Na segunda leitura, retirada da carta aos Efésios (1, 3), Paulo elabora um inspirado hino de louvor ao Pai, que em Cristo nos escolheu, antes da fundação do mundo, para que sejamos santos e irrepreensíveis, sob o seu olhar, no amor. Vemos que Paulo celebra o dom da vocação que envolve todos os cristãos para serem profetas e evangelizadores, continuadores da missão salvadora de Cristo, através do envio que todos recebemos, como tributo do nosso batismo e da nossa adesão pela fé. Por Ele, nós fomos confirmados no Espírito, segundo o projeto do Pai, que assim nos predestinou para colocar a nossa esperança em Cristo e no seu evangelho da salvação.

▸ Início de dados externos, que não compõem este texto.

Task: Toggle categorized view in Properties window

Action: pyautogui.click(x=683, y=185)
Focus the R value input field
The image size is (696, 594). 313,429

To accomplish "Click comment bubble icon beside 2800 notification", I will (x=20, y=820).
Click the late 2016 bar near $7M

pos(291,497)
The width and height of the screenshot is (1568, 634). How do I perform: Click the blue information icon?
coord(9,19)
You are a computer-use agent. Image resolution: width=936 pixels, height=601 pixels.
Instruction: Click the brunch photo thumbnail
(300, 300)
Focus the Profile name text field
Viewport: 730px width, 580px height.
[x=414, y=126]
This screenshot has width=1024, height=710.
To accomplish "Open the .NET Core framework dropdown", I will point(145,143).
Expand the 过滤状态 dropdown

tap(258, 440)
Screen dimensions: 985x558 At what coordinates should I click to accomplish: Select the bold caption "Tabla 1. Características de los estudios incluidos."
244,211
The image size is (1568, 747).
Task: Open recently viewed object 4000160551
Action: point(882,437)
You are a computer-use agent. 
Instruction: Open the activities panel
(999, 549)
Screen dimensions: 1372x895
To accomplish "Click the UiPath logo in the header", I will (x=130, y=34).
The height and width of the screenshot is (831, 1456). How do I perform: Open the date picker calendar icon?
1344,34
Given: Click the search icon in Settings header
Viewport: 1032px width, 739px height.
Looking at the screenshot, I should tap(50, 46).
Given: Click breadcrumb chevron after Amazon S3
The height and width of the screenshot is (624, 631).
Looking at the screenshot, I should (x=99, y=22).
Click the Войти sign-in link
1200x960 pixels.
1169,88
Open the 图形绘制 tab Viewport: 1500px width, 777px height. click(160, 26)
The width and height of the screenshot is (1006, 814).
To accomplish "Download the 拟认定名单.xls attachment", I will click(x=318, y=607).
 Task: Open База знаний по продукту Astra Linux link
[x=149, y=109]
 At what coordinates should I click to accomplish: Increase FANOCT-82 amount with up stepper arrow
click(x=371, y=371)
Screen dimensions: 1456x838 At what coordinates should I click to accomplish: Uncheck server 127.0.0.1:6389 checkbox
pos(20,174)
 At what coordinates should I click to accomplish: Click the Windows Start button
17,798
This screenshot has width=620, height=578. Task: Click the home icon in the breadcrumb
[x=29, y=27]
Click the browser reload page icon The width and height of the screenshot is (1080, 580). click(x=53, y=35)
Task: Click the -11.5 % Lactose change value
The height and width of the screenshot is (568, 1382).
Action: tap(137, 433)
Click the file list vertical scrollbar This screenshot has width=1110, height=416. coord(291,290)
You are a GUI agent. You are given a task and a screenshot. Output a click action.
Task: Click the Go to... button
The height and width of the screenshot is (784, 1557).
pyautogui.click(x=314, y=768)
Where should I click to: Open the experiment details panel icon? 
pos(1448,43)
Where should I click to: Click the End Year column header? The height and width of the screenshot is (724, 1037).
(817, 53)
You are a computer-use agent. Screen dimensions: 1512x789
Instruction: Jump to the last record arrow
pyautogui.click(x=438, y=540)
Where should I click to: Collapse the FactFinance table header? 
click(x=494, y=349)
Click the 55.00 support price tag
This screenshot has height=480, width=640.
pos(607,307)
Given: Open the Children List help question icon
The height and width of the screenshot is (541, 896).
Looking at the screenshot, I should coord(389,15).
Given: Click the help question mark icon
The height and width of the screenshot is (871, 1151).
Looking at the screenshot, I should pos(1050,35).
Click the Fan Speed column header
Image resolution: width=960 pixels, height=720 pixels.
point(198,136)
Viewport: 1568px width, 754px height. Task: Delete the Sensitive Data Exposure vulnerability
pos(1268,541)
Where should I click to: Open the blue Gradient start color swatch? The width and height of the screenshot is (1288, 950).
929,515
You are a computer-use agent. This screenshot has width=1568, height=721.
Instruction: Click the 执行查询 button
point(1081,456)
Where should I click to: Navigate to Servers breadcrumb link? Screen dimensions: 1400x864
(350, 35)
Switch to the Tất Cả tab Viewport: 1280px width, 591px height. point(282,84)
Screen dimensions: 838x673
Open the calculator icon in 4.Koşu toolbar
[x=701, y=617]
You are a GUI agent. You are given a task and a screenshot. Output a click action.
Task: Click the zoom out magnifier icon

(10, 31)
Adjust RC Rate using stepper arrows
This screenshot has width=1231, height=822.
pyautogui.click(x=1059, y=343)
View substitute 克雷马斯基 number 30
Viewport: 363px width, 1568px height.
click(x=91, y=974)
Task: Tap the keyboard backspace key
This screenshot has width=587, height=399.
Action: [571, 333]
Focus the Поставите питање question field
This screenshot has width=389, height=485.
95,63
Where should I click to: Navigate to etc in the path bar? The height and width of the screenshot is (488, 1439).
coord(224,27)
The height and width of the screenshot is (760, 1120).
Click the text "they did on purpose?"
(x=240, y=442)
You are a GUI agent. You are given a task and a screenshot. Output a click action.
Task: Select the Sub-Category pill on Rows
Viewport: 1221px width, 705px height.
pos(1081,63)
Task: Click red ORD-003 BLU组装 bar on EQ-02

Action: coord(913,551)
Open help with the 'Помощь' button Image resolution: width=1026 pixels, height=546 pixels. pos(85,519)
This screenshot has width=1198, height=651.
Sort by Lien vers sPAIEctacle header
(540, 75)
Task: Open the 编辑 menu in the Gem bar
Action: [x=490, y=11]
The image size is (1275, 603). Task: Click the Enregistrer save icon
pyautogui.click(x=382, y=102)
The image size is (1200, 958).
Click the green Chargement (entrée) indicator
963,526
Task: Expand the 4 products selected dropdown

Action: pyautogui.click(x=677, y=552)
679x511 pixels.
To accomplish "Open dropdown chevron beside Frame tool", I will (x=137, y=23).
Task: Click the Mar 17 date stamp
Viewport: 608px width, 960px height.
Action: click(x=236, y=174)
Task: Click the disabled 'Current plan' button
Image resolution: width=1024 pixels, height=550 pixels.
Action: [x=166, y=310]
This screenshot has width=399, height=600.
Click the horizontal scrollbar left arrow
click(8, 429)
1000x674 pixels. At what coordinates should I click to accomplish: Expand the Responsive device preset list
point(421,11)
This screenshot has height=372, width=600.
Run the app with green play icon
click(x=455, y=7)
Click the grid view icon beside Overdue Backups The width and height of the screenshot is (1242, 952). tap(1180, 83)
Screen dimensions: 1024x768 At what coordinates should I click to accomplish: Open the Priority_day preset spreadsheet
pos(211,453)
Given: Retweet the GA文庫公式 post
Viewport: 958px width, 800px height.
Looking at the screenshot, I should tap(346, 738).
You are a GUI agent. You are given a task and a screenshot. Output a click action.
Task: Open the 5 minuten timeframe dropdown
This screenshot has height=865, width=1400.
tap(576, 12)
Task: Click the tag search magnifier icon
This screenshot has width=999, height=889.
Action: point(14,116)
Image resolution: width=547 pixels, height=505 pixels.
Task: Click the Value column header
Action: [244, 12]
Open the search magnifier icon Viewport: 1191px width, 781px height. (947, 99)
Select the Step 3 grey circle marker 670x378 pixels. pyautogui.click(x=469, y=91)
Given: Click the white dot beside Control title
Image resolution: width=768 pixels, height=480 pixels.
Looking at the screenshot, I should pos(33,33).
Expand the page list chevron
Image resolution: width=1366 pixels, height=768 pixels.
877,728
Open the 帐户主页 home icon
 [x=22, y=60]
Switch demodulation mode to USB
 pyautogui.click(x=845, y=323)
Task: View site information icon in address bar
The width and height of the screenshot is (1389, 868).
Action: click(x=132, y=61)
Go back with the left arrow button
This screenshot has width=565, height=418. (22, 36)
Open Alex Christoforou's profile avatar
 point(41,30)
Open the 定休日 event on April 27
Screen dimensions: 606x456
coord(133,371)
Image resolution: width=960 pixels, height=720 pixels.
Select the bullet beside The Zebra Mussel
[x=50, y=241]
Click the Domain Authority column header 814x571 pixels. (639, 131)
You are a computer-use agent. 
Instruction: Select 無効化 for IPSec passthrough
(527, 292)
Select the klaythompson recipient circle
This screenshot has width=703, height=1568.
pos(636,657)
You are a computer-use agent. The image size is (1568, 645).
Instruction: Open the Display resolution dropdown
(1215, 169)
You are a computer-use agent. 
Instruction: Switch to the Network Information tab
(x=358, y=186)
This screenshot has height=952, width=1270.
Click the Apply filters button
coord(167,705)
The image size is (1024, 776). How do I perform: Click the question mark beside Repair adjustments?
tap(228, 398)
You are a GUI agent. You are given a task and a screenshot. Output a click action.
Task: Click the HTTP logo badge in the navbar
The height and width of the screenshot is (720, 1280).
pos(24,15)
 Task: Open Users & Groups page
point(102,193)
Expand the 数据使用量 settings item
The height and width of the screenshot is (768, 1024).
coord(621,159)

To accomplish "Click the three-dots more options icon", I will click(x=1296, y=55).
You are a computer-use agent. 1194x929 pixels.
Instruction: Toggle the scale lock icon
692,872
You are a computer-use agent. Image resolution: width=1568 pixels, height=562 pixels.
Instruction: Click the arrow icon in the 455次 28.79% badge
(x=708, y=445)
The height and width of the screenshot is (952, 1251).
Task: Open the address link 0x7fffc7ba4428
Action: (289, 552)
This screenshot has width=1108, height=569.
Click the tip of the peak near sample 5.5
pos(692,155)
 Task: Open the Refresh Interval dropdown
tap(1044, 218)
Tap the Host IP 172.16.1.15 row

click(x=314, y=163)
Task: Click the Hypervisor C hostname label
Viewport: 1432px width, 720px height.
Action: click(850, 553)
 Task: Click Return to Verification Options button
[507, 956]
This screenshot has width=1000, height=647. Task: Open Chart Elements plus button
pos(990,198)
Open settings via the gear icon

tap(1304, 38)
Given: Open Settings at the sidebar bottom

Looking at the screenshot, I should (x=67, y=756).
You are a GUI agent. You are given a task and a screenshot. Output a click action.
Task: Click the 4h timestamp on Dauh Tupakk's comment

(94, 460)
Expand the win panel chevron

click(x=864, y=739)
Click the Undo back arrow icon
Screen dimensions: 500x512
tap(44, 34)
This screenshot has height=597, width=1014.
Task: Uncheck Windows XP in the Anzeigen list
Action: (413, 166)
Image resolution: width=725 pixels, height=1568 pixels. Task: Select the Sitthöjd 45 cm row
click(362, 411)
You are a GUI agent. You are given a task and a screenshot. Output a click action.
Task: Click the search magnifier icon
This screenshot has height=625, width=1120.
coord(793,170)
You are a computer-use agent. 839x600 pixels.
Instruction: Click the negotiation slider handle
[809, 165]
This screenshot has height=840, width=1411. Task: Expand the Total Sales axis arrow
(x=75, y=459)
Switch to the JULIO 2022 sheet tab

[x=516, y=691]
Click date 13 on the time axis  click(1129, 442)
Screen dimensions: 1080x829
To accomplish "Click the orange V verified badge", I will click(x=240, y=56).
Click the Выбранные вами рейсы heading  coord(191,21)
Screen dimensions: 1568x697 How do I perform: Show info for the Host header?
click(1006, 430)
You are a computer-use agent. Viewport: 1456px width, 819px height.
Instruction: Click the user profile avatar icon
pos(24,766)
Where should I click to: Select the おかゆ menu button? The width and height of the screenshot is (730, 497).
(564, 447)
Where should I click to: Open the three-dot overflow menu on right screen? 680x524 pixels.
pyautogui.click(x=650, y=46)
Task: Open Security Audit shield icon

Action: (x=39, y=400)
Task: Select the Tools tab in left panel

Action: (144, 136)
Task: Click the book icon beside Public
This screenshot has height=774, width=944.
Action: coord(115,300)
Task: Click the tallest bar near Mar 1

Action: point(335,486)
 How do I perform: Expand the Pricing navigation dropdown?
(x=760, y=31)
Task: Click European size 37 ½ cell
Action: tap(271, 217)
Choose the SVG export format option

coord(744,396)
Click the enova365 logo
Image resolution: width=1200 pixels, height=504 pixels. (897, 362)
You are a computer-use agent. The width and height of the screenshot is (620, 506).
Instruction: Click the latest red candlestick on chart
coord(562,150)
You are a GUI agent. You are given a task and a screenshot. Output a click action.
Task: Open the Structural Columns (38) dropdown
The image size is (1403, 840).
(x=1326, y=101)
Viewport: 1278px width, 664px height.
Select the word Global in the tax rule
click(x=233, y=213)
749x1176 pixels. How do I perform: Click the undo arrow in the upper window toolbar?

Conforme a promessa de Cristo, são inerentes ao envio os poderes de expulsar espíritos malignos e curar os doentes. Estes poderes não devem ser interpretados literalmente, pois este linguajar representa o modo de pensar daquele tempo. Quem interpreta estas palavras no sentido fundamentalista é adepto da prática dos rituais de exorcismo, muito característicos de algumas organizações eclesiais não católicas contemporâneas, que até fazem demonstrações teatralizadas disso através da televisão. Dentro da Igreja Católica, temos essa forma interpretativa no entendimento dos carismáticos, que também simpatizam com as práticas exorcistas. No meu modo de entender, o poder de expulsar demônios deve ser entendido como o poder de vencer o mal, em todas as suas formas de manifestações, principalmente aquelas mais presentes na sociedade contemporânea, materializadas na discriminação de pessoas, na exclusão social, na exploração do próximo através das nefastas práticas capitalistas, que tanta indignação causam ás pessoas de boa fé. E o poder de curar doenças pode ser entendido como a aceitação e a promoção das pessoas mais necessitadas física e psicologicamente, levando apoio e auxílio aos irmãos mais frágeis e vulneráveis. Não existe uma receita ou um padrão de comportamento a ser indicado, mas isso será percebido pela sensibilidade de cada um, perante a sua consciência iluminada pela fé. Pelo batismo, esses poderes nos são conferidos, conforme a promessa de Cristo, e compete a cada um de nós encontrar a melhor forma de po-los em prática na nossa vida, com nossas ações e nosso testemunho.

Que o divino Mestre e o nosso Seráfico Patriarca nos ajudem no fiel cumprimento da missão que Cristo reservou e espera de cada um de nós.